Friday, February 27, 2015

King v. Burwell Threatens GOP

Joshua Green details the threat to the Republican Party if they get their wish and the Supreme Court cripples the Affordable Care Act on (h/t Kevin Drum).

(Conservative health care wonk Stuart) Butler’s worry is grounded in an understanding that voters with skyrocketing premiums may not blame Obama, as Republicans assume. They’ll expect the party hellbent on destroying the law to have a solution—and react badly if none is forthcoming. Because 16 states operate their own exchanges and therefore won’t be affected by the court’s ruling, Butler believes the ACA will stagger on and eventually recover, since voters won’t abide a system wherein some states have affordable, federally subsidized health-care coverage and others do not....“People who believe the ACA instantly goes away are deluding themselves,” he says. “By not doing anything to develop a Republican vision of how to move forward, they could end up with the very nightmare they’re trying to avoid.”

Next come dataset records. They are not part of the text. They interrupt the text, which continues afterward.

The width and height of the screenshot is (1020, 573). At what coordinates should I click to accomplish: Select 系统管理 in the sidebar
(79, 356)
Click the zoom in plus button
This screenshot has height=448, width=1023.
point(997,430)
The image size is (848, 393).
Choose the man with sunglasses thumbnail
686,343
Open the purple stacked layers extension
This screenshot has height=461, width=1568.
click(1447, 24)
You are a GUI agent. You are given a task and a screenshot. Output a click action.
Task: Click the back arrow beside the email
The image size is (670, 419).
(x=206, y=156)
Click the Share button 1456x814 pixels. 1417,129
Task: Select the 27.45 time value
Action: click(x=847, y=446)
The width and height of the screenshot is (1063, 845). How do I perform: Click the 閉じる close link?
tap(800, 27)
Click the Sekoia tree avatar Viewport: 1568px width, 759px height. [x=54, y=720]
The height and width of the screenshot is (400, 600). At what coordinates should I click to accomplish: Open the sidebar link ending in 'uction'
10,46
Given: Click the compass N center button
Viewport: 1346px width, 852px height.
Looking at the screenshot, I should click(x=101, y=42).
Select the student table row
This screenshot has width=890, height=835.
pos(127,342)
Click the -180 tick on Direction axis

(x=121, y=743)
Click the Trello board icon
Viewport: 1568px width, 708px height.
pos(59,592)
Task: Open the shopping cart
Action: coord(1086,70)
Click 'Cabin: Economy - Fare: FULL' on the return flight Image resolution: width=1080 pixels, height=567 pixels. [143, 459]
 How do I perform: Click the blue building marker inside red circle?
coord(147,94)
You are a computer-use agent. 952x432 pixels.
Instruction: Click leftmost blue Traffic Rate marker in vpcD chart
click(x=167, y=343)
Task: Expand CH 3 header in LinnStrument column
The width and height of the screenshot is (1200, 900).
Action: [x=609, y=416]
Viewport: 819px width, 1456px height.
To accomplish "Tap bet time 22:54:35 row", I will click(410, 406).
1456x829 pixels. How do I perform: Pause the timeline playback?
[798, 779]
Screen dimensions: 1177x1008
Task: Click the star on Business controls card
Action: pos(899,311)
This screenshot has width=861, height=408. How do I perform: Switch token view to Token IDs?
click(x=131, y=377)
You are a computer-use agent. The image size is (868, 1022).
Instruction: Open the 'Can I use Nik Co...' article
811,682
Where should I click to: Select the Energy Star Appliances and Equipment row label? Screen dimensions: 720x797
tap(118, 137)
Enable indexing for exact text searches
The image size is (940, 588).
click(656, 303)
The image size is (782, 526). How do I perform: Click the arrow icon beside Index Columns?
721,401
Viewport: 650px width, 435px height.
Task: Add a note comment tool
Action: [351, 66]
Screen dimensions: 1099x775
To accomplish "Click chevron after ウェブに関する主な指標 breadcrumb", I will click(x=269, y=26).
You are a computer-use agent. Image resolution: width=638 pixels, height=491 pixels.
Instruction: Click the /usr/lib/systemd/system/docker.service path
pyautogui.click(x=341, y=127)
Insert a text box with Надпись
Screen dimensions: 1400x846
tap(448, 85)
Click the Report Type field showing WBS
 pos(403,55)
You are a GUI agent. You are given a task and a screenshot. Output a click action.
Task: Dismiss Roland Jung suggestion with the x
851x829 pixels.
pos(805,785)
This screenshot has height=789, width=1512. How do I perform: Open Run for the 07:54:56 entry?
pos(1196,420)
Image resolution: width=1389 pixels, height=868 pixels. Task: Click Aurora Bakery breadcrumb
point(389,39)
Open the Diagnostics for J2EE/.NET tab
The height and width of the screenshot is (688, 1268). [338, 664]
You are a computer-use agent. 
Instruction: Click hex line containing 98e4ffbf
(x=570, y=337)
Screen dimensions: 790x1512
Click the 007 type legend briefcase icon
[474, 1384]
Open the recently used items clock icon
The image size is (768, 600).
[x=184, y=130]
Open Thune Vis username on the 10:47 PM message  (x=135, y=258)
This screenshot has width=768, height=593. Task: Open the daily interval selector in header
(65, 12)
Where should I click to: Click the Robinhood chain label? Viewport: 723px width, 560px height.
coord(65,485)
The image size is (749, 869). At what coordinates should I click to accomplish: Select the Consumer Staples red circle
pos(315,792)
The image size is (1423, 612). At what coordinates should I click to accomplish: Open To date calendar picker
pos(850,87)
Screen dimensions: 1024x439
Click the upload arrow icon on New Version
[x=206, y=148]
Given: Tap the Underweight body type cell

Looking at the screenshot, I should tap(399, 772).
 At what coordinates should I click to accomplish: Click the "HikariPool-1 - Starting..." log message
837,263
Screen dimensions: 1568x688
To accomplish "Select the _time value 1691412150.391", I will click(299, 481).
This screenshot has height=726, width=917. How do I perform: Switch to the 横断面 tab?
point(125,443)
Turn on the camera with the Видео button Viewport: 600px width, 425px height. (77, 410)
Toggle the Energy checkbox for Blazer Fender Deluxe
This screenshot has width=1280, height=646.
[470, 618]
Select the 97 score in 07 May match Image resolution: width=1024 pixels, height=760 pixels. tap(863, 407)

On the political front, lawmakers would have to decide what to do about the people in 34 states who would lose their subsidies. In theory, Congress could tweak the law to restore them. But Republicans have no interest in this, nor have they shown any sign of being able to agree on any other fix, much less one that Obama would support. That would throw responsibility to the states, which would each have to try and devise their own solution. Some would probably manage; others, especially those with Republican governors or legislatures implacably opposed to the ACA, almost certainly would not.

On the business front, the effects would be no less significant....Entire segments of the health system redesigned their business models to take advantage of the ACA’s incentives. Hospitals, for instance, were given a trade-off: They stopped receiving government payments to offset the cost of treating the uninsured, cuts that amount to $269 billion over a decade. In return, they were promised millions of new patients insured through federal subsidies. “All the major hospital systems and big insurers like Kaiser and Geisinger spent a ton of money adapting to the ACA,” says Butler. If subsidies vanish, “suddenly the market is misaligned. If you’ve hired all these new doctors and health-care workers to cover all these new people walking in the door, and they don’t come, what do you do? You lay them off.”